After all, there’s already 10 major cultural and civic institutions named after the Daley clan in this town. And that’s only because Richie’s been out of office for less than a full mayoral term. Give it a few years or so, and I’m sure we can come up with something else to throw the Daley name on.
After the name Daley, however, the naming of stuff after politicians starts to drop off dramatically.
Oh, sure – there’s a few big things named after the late Harold Washington, like the Harold Washington Library, Harold Washington Cultural Center and the Harold Washington College. That’s because more than almost any other mayor, Washington truly did transform the way politics are run in this town.
But Jane Byrne, Eugene Sawyer or Michael Bilandic—the only other mayors not named Daley or Washington in the past 60 years or so? Hardly a peep for them until now.
I mean, does anyone really know there’s a building on LaSalle Street named after Mike Bilandic?
So, by my estimation, Jane deserves her day in the sun.
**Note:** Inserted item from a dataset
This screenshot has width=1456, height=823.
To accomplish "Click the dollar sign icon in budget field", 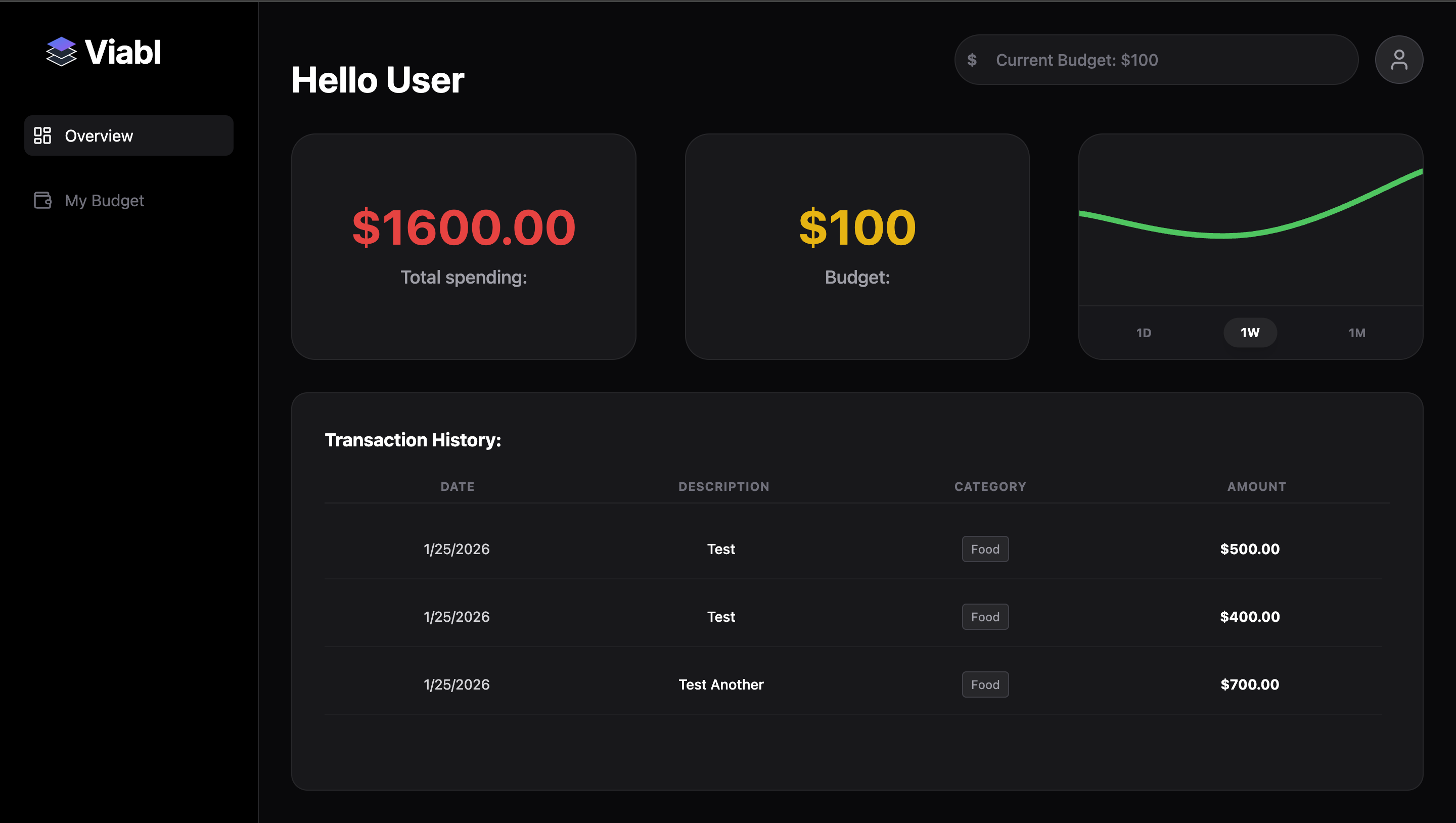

She was one of the most colorful, passionate and, quite frankly, unpredictable public officials this city has ever had.
Who can forget the moment when she attempted to hold an Easter celebration in the shadow of the Cabrini green housing project that ended in a “disturbing example of police brutality”?
Or her attempt to highlight the challenges of living in poverty in public housing by moving into Cabrini green with her husband, only to give up and move out three weeks later.
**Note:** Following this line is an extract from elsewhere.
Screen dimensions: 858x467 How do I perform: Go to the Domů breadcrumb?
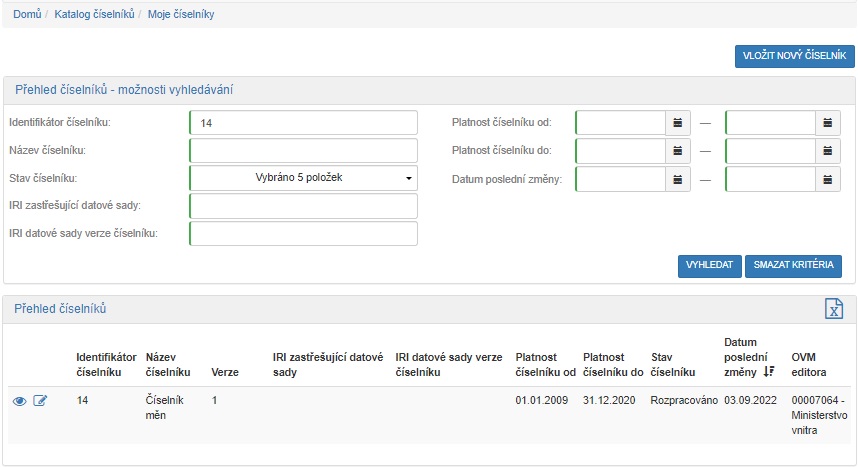coord(27,15)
Or the time when notorious stunt man “SpiderDan” Dan Goodwin was in danger of being hosed off the side of the John Hancock Center to his possible death before Mayor Byrne had to step in and allow him to climb to the top of the 110-story building.
But if we really wanted to find a good reason to name something public after Byrne, it should be this: there’s perhaps no better example of someone beating the Chicago political machine in retribution than Jane Byrne becoming mayor in the first place.
Four months after being fired by then-mayor Bilandic for publicly opposing a taxi-fare increase that Bilandic supported, Byrne put together a rag-tag team of political operatives and managed to upset the incumbent in the 1979 elections.
It didn't hurt that Bilandic shot himself in the foot repeatedly during a record snowstorm that year. He said parking lots were plowed when anyone could see they weren’t. He told old people that if their cars were towed, they should talk to the judge about it. He denied the CTA was ignoring passing black passengers, even though train stations were being closed in primarily black neighborhoods.
Despite being given very little chance of winning by the city’s political establishment, Byrne managed to paint Bilandic as out of touch, and went on to win with 82 percent of the vote—the largest margin of victory in Chicago history.
It was the biggest “screw you” anyone had managed to pull off up to that point—and maybe since—against the Chicago Machine. And it was done by the city’s first female mayor, who was the very definition of the old Chicago saying “We don't want nobody nobody sent”.
So let’s give Jane a park to be named after her. And maybe a few more things, like a statue of a giant fist punching the Chicago political machine right in the face.
Despite all her problems and numerous political follies, she deserves it for that alone.